Si dice che Stalin parlò una sola volta di musica nelle sue apparizioni nell’ex-palco degli zar al Teatro Bol’šoj di Mosca. Dopo il primo atto dell’opera Ivan Susanin di Glinka (Una vita per lo zar riscritta secondo i dettami realistico-socialisti dal poeta ex-simbolista Sergej Gorodetskij), Stalin convocò il direttore d’orchestra Sumuel Samossoud. «Mi è piaciuto tutto, ma nel primo atto mancano bemolli. Inserite bemolli». «Grazie del suggerimento, Iosif Vissarionovič», rispose il conterraneo georgiano Samossoud, «provvedo subito. Ma bisognerà prolungare l’intervallo». «Perché?» «Per spiegare all’orchestra che dobbiamo inserire i bemolli». «Bene, fatelo subito; non ho tempo da perdere».
«Al secondo atto tutto era a posto. La quantità voluta di bemolli aveva fatto la sua apparizione! Tutti erano contenti», commenta con ironia gogoliana il maestro Gennadij Roždestvenskij (1931-2018 – cognome impronunciabile per gli italofoni che potremmo tradurre con «Di Natale») nelle conversazioni-autobiografia per temi Les bémols de Staline (Fayard, pp. 333, € 24). Bruno Monsaingeon l’ha realizzata con materiale accumulato in ben quattro splendidi documentari (visibili sul sito di www.medici.tv) dedicati alla figura a un tempo colta-istrionica-riservata del grande direttore russo dall’insaziabile curiosità.
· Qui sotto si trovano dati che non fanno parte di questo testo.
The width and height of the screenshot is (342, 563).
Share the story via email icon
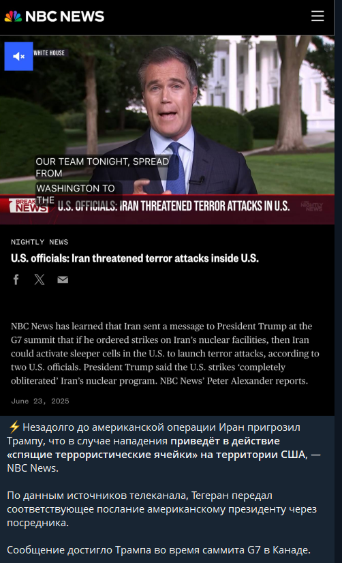pos(63,279)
Viandante musicale e sostenitore di compositori umiliati dal regime (Alfred Schnittke, Sofiya Gubajdulina, Edison Denisov), formatore di orchestre e docente insuperabile, accompagnatore prediletto di David Ojstrach e Mistislav Rostropovič (cui tentò di dare consigli per dirigere meglio), riesumatore di capolavori dimenticati come il Naso di Šostakóvič, come tutti i balletti, le sinfonie e le cantate di Prokof’ev, padre e marito di insigne violinista (Sasha) e pianista (Viktoria Postnikova).
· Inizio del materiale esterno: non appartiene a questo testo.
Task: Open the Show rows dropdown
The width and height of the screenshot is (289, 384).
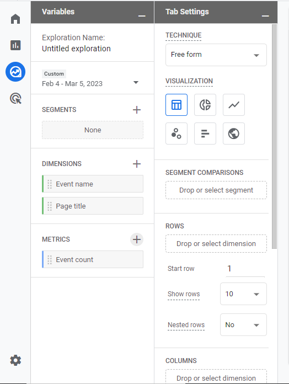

La vita di Roždestvenskij («la rifarei con poche correzioni») sintetizza quello che Monsaingeon chiama l’affascinante paradosso dell’Unione Sovietica: «in un contesto di estrema difficoltà, di terrore, si è sviluppata una delle vite musicali più intense e ricche del Ventesimo secolo. Compositori maggiori, interpreti immensi hanno offerto i loro talenti per sessant’anni in situazioni di pericolo e precarietà quasi surreali, sempre estreme». E con la paura, il grottesco. Non si potevano ottenere visto e passaporto se non si aveva concordato il programma con la Commissione Programmi.
Per un’esecuzione della Missa Solemnis di Beethoven a Sofia, raggiunto per telefono da una funzionaria, Roždestvenskij le fece leggere la lista alfabetica degli autori graditi. Dopo ben mezz’ora, arrivato al nome del compositore kazako Rakhmadiev, scelse un pezzo che sapeva durare 5 minuti, Festa al villaggio. Gioia della funzionaria: «E dire che mi avevano messo in guardia! Si dice che siate una persona scomoda, che crea problemi dappertutto, che rifiuta tutto quello che gli si chiede. E invece avete deciso così velocemente!». Poi la funzionaria domandò in quale posizione avrebbe eseguito Rakhmadiev. «Dove volete, anche in mezzo!». Telegrafarono a Sofia che insistevo per aggiungere la Missa Solemnis a Festa al villaggio.
L’incompetenza musicale dell’apparato gli consentì di comunicare alla Commissione che avrebbe eseguito il ventunesimo concerto per contrabbasso di Beethoven o l’ouverture per la festa del lavoro di Debussy.
A ogni età il suo divieto: da studente era impossibile trovare una partitura di un musicista «formalista» (i massimi: Šostakóvič, Prokof’ev, Miaskovskij, Chačaturjan); dopo il Disgelo non si poteva eseguire quanto il boiardo dell’Unione dei Compositori Tichon Nikolaevič Chrennikov (un incrocio russo «fra Tayllerand e Fouché») non gradiva: «non posso autorizzare quello che non ho vietato».
Eppure in quell’Arcipelago Gulag, il maestro «Di Natale» riuscì a crearsi una propria libertà nelle profondità interiori.
Libertà intellettuale valida sempre, perché «la violenza mostruosa che ci circonda riveste numerose forme. Quella del potere è una violenza ufficiale che reclama un’ideologia pretendente fondamenti e giustificazioni».